Reproduce each of the following entries word for word, keeping every line as it stands.
Start of DATA FOR ANALYSIS
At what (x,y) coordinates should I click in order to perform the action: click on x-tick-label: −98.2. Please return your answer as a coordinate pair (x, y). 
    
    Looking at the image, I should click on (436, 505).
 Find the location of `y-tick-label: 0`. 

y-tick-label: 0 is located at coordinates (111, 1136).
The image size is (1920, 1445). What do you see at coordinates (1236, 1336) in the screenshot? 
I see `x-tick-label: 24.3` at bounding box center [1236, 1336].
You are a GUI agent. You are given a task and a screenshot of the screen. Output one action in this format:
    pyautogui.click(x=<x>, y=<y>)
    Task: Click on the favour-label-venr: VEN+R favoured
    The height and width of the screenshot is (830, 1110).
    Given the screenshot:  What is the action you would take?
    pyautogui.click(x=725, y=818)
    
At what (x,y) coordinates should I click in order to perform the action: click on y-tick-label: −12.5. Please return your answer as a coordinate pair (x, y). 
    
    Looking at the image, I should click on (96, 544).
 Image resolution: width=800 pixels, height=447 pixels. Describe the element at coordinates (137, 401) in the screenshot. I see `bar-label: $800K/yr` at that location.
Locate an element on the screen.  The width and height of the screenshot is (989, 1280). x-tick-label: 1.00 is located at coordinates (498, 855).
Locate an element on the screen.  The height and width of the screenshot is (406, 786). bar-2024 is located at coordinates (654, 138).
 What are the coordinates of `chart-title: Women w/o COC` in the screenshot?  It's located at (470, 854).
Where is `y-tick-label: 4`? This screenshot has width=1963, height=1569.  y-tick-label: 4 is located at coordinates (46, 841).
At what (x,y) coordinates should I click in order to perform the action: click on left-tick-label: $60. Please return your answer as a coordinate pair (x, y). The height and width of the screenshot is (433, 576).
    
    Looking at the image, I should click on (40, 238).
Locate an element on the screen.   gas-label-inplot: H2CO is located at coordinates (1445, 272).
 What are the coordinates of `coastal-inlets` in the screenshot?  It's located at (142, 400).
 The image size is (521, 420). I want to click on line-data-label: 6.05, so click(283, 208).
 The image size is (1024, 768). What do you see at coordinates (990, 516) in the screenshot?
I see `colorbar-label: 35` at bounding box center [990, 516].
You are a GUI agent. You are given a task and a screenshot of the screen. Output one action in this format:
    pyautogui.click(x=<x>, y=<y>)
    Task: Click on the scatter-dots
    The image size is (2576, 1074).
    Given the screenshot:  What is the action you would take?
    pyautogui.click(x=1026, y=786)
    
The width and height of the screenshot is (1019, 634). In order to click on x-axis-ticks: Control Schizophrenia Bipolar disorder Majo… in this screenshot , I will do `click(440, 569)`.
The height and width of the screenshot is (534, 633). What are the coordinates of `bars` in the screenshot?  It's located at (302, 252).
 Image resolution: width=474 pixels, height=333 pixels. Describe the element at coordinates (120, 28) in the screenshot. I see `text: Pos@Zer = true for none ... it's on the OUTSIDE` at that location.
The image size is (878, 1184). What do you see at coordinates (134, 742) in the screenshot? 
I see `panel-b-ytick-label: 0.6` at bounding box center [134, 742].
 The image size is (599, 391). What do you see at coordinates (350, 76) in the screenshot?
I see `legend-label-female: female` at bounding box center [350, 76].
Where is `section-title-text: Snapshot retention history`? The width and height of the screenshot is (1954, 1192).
End of DATA FOR ANALYSIS
WORKED SOLUTION »
At what (x,y) coordinates should I click in order to perform the action: click on x-tick-label: −98.2. Please return your answer as a coordinate pair (x, y). 
    
    Looking at the image, I should click on (436, 505).
 Find the location of `y-tick-label: 0`. 

y-tick-label: 0 is located at coordinates (111, 1136).
The image size is (1920, 1445). What do you see at coordinates (1236, 1336) in the screenshot? 
I see `x-tick-label: 24.3` at bounding box center [1236, 1336].
You are a GUI agent. You are given a task and a screenshot of the screen. Output one action in this format:
    pyautogui.click(x=<x>, y=<y>)
    Task: Click on the favour-label-venr: VEN+R favoured
    The height and width of the screenshot is (830, 1110).
    Given the screenshot:  What is the action you would take?
    pyautogui.click(x=725, y=818)
    
At what (x,y) coordinates should I click in order to perform the action: click on y-tick-label: −12.5. Please return your answer as a coordinate pair (x, y). 
    
    Looking at the image, I should click on (96, 544).
 Image resolution: width=800 pixels, height=447 pixels. Describe the element at coordinates (137, 401) in the screenshot. I see `bar-label: $800K/yr` at that location.
Locate an element on the screen.  The width and height of the screenshot is (989, 1280). x-tick-label: 1.00 is located at coordinates (498, 855).
Locate an element on the screen.  The height and width of the screenshot is (406, 786). bar-2024 is located at coordinates (654, 138).
 What are the coordinates of `chart-title: Women w/o COC` in the screenshot?  It's located at (470, 854).
Where is `y-tick-label: 4`? This screenshot has width=1963, height=1569.  y-tick-label: 4 is located at coordinates (46, 841).
At what (x,y) coordinates should I click in order to perform the action: click on left-tick-label: $60. Please return your answer as a coordinate pair (x, y). The height and width of the screenshot is (433, 576).
    
    Looking at the image, I should click on (40, 238).
Locate an element on the screen.   gas-label-inplot: H2CO is located at coordinates (1445, 272).
 What are the coordinates of `coastal-inlets` in the screenshot?  It's located at (142, 400).
 The image size is (521, 420). I want to click on line-data-label: 6.05, so click(283, 208).
 The image size is (1024, 768). What do you see at coordinates (990, 516) in the screenshot?
I see `colorbar-label: 35` at bounding box center [990, 516].
You are a GUI agent. You are given a task and a screenshot of the screen. Output one action in this format:
    pyautogui.click(x=<x>, y=<y>)
    Task: Click on the scatter-dots
    The image size is (2576, 1074).
    Given the screenshot:  What is the action you would take?
    pyautogui.click(x=1026, y=786)
    
The width and height of the screenshot is (1019, 634). In order to click on x-axis-ticks: Control Schizophrenia Bipolar disorder Majo… in this screenshot , I will do `click(440, 569)`.
The height and width of the screenshot is (534, 633). What are the coordinates of `bars` in the screenshot?  It's located at (302, 252).
 Image resolution: width=474 pixels, height=333 pixels. Describe the element at coordinates (120, 28) in the screenshot. I see `text: Pos@Zer = true for none ... it's on the OUTSIDE` at that location.
The image size is (878, 1184). What do you see at coordinates (134, 742) in the screenshot? 
I see `panel-b-ytick-label: 0.6` at bounding box center [134, 742].
 The image size is (599, 391). What do you see at coordinates (350, 76) in the screenshot?
I see `legend-label-female: female` at bounding box center [350, 76].
Where is `section-title-text: Snapshot retention history`? The width and height of the screenshot is (1954, 1192).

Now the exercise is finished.